**What the task requires**: With the pictures excluded, reproduce all of the data exactly.

**** Data for this exercise ****

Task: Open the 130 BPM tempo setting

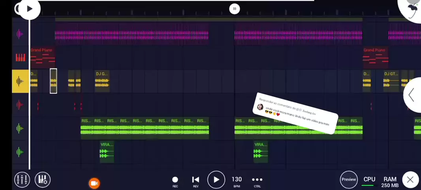Action: (237, 182)
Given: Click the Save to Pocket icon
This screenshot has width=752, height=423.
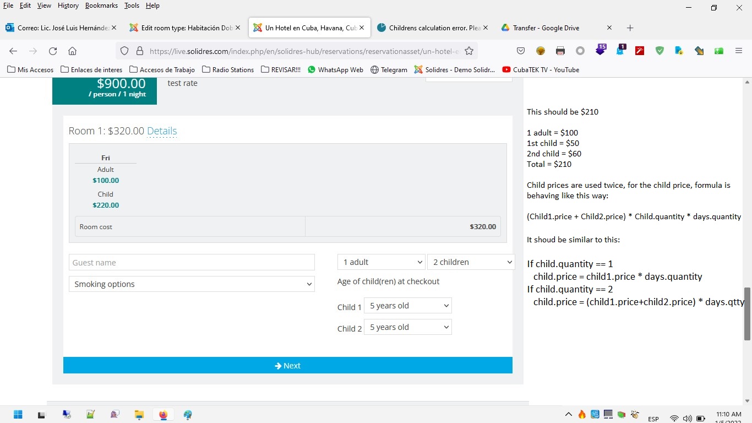Looking at the screenshot, I should point(521,51).
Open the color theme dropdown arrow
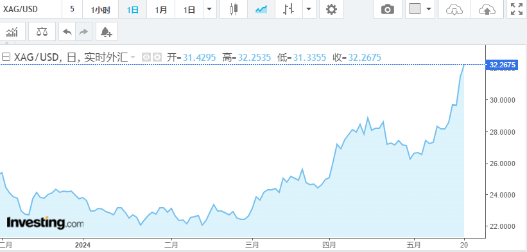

****

**Output**:
Task: Open the 130 BPM tempo setting

Action: (237, 182)
Given: Click the Save to Pocket icon
This screenshot has width=752, height=423.
Looking at the screenshot, I should point(521,51).
Open the color theme dropdown arrow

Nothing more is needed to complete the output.